Being rather brighter in outlook than my apparently sometimes-curmudgeonly demeanour might suggest, I spent lockdown trying if not exactly to see the sunny side of it then to at least learn any useful lessons that might be learned therefrom. And without sounding too profound, I’ve concluded that what matters most, other than the obvious, like family and friends, are experiences. All the things I recall with the most joy are those that I’ve done, not those that I’ve owned.
Yet you need at least some stuff in order to have those experiences. You’re not going to get very high up a mountain without some decent walking boots, nor jump out of an aircraft without, well, an aircraft out of which to jump. So I’ve been thinking about what you actually need in terms of equipment to experience driving in its purest, most easily enjoyed form. And the answer is right in front of you now.
It’s a Caterham Super Seven 1600, the Super denoting its slightly olde-worlde style, with its flared wings, rear-mounted spare wheel and period-look Smiths instruments. But even if that’s not to your taste (as it is absolutely to mine), it doesn’t really matter; any simple Seven will do.
For this is not a whizz-bang supercharged brute that wants to pull you out of the back of the car every time you put your foot down, but a roadster powered by nothing more than a 1.6-litre motor, directing its modest 135bhp to the rear wheels via an open differential. It weighs just 540kg as standard, including its spare wheel and without having to resort to expensive options like carbonfibre seats.

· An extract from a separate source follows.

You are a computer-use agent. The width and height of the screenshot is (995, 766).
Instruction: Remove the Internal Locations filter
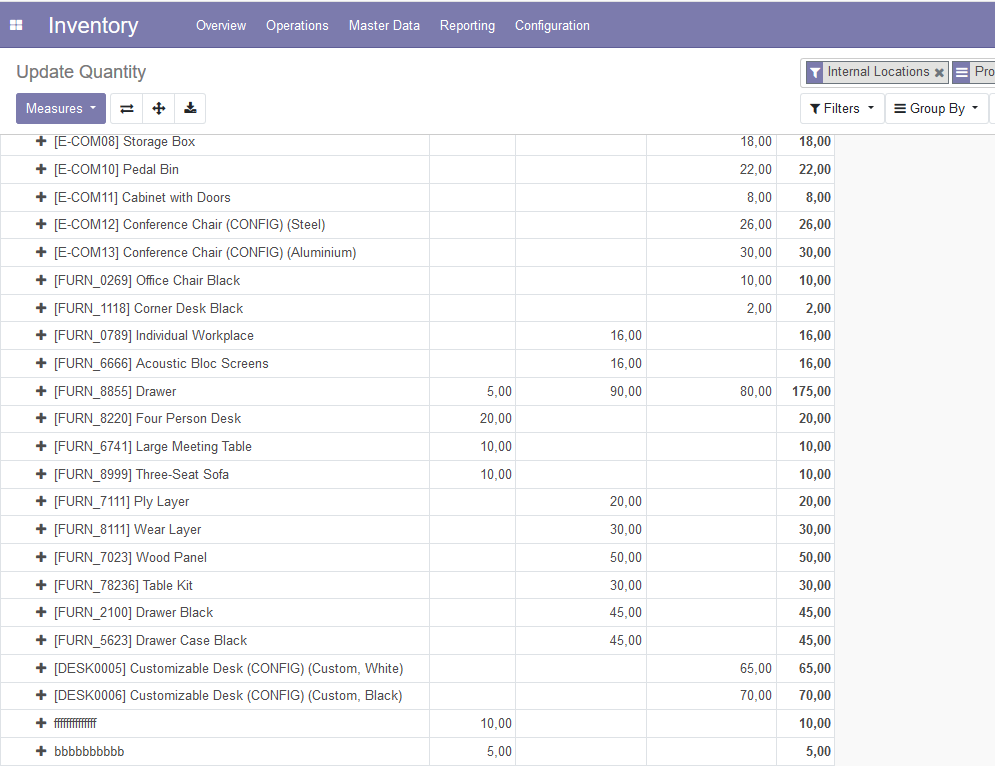(938, 72)
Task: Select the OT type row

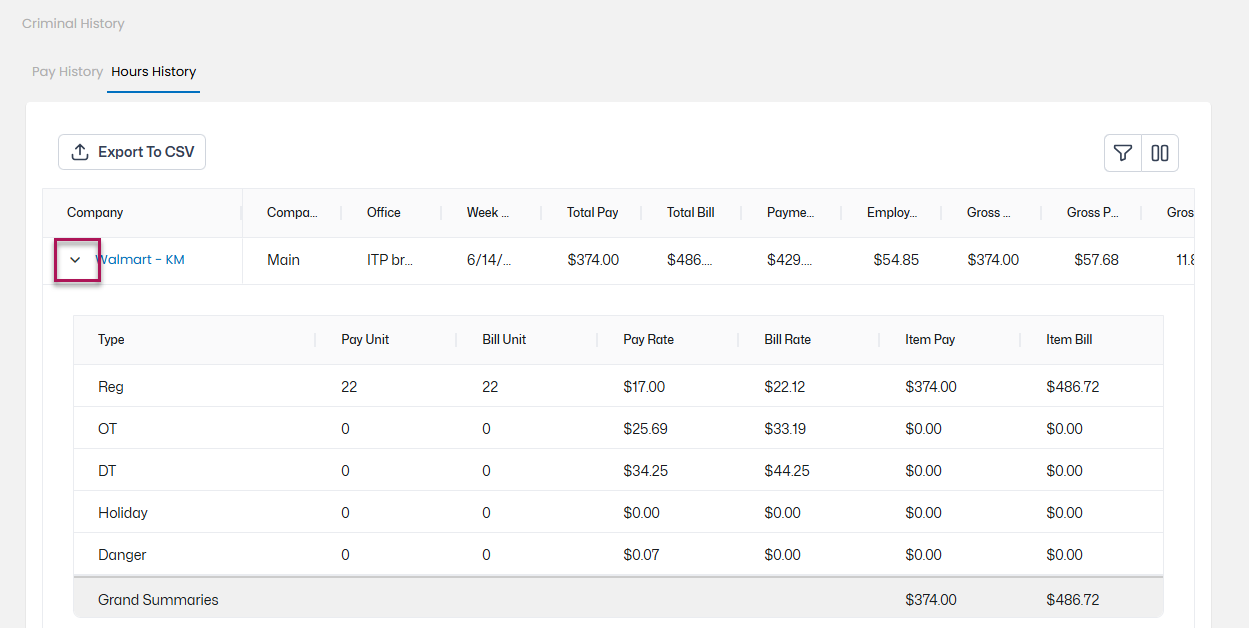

If you’ve never driven a car that weighs so little, I can’t commend the experience more. We think of something like the Volkswagen Up GTI as being a tiny little flyweight pocket rocket, but actually it has almost exactly double the mass of this Caterham. And when a car also comes with a centre of gravity barely higher than the surface which you traverse, the result is a machine that drives utterly differently to any remotely conventional car. I’ll concede that being honed over a period of more than 60 years probably helps, too.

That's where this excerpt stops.